The article is a review of Julian Schnabel’s auto-biography; In the book, Schnabel had included an entirely fictional account of a meeting with Hughes that portrayed the critic as a fat, Jew hating pervert with a penchant for S&M bondage and chains.

Schnabel said, “"When you make art, people try to stop you from doing it, and everything's sort of designed to stop you from doing it. So the fact that it exists is a wonderful thing." Funny, I don’t remember anyone ever trying to stop the guy. He had his first museum show at 24, got into the Whitney’s study program at 22 based, in part if not entirely, on his too-clever-by-halves submission with slides of paintings between two slices of bread.

So who tried to stop him? No one. Certainly not Mary Boone who made him a very wealthy person at age 29. Like his story about Hughes, this is a fiction made to sustain the image in general, and of his image specifically, of the downtrodden and spurned modernist fighting for the essence that is the core element of what makes us human and of what makes modernism the super-extra-fabulous thing it is, we are talking here of nothing less than, “THE TRUTH”. A pity this champion of THE TRUTH is a fibber of, much as his paintings were described, big and bold proportions.
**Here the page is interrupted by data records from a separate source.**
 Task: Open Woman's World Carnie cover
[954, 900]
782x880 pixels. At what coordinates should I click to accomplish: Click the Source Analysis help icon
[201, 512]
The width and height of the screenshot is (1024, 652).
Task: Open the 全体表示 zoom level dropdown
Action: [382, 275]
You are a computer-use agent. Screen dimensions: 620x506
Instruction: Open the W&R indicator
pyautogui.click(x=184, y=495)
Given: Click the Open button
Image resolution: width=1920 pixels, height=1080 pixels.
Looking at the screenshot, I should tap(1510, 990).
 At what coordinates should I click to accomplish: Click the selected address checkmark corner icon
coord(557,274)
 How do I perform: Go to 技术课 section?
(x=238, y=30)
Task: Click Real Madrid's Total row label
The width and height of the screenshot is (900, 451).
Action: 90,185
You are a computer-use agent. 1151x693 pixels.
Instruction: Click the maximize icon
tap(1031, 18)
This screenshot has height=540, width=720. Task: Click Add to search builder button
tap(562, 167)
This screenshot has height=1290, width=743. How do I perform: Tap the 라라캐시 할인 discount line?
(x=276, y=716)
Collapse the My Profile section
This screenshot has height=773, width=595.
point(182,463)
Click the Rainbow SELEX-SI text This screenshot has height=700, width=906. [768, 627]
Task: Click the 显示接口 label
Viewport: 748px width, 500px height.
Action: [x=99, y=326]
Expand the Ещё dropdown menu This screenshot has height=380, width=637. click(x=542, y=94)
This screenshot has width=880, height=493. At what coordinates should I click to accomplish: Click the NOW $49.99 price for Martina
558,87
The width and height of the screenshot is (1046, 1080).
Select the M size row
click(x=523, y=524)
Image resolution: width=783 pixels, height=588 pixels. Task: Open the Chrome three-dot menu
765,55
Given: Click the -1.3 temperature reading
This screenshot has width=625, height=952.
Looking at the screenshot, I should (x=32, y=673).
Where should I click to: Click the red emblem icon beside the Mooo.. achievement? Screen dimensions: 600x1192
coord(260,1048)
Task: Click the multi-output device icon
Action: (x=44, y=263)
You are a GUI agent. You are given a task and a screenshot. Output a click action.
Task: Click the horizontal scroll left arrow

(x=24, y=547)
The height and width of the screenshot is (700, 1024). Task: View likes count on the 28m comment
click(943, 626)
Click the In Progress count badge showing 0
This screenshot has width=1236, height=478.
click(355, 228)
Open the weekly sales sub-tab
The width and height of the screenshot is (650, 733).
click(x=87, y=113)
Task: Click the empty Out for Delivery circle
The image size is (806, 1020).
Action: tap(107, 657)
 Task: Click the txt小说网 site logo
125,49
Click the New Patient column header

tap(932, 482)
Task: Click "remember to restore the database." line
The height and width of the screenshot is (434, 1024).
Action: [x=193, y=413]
I also find it disturbing that Schnabel has become a sort of TRUTH-torch-bearer, in that he has taken to making dramatized documentaries about art and artists, his first about Michel Basquiat and his next about Van Gogh. But I must admit, he is a true modernist and continues the modernist tradition - core to its false but much publicised “heroic” nature - of egocentrically co-opting history in order to guarantee its validity and continued dominance of the art world. Warhol said of a visit to Schnabel’s studio in 1985, “Bryan Ferry was there. Julian has all his own art in the place and he tells you about each one, he stands there and reads into his own work. I mean, he literally stands there and…tells you what his paintings mean.”

This notion of the indomitable-spirit-in-the-face-of-all-adversity is essential to modernism’s self-image and its Greenbergian roots in communism - in which the worm finally turns and the stepped upon proletariat rises from the ashes of the squandered lives of the Bourgeoisie, finally bringing to all men nothing less than THE TRUTH of everything, particularly of history, along with its cure, equality or, in the case of modernism, Modernism itself. Modernism, that finally called a spade a spade and saw the canvas as not the flat thing men always thought it to be(reference to flat earth - universally known as an abundantly bogus idea), but as an OBJECT, a 3D thing, a REAL thing and not the downtrodden slave to slavish artists who treated it as nothing but a surface for ILLUSIONS, of which the brave modernist would have none of, seeing the world objectively and not needing the sort of fantasies that artists made to entertain the spoiled rich, the artists themselves slaves to the almighty dollar and, worse, to Illusion, modernists preferring instead cold, hard TRUTH.

Nice fantasy, that, but the truth of modernism in America is the story of a few very wealthy people in the museum business systematically consuming and monopolizing the art world, in what can only be seen as a hostile take-over. Owning, if not the art press, at the least its most influential writers, the few very wealthy people set about dismantling art as it was known and inserting their dominance as the keepers of taste and culture in America (which includes, naturally, THE TRUTH). Modernists like to say this kind of reading of history is a “conspiracy theory”, as if that kind of deliberate manipulation of the economy and of the truth were anything but an American invention. If one pauses for 30 seconds to reflect on the history of Standard oil and the railroads, and on the newspapers of William Randolph Hearst, one realizes that not only such a reading possible, but that it is likely.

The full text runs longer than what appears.